Adversity
Today I was helping a young kindergartner who by afternoon was tired and overwhelmed. He missed his mom and dad. He struggled to grasp even the bulky starter crayons. With tears rolling down his cheeks he turned to me and said, "It's just too hard."
I let him cry on my shoulder for a couple of minutes and then we took a walk to find the principal's office because he really was wondering what that looked like. (He was surprised to find out that she is so nice). Then we went back to his classroom and I helped him with his crayons and he finished his picture and returned to playing with his friends.
My heart certainly went out to him in His moment of difficulty, but I also knew the growth and opportunities that school would provide for him. I knew there was great good that would come from his suffering, as very real as it was to him at the moment. I had the bigger picture.
Several of my close friends are going through some extreme adversities right now. Job loss, divorce, death of a loved one, miscarriage, huge medical bills, loss of friends, unanswered faith questions, illness, exhaustion, disappointment and betrayal. None of us are exempt.
Elder George Q Morris quoted Henry Ward Beecher who so eloquently penned, ""Affliction comes to us all not to make us sad, but sober; not to make us sorry, but wise; not to make us despondent, but by its darkness to refresh us, as the night refreshes the day; not to impoverish, but to enrich us."
Then he followed up with this challenge. "So, in adversity we may have that which will exalt us, or we may have that which will degrade us.
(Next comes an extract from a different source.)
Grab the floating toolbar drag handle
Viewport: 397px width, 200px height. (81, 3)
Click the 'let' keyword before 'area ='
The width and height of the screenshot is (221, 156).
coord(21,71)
We may have that which, "if we endure it well," will ennoble us, and we may have that which, if we indulge in self-pity and bitterness, may destroy us. In all our adversities there are these two elements, and the determining factor is how shall we endure them? Shall we endure them well? If not, they may destroy us."
Adversities allow us to become more than we were before. They certainly aren't fun and there is no shame in needing respite from the sheer exhaustion that they bring. There may well be moments for us all when with tears rolling down our cheeks we will plead, "It's just too hard." But a wise Father is watching knowing how much good is to come with our schooling.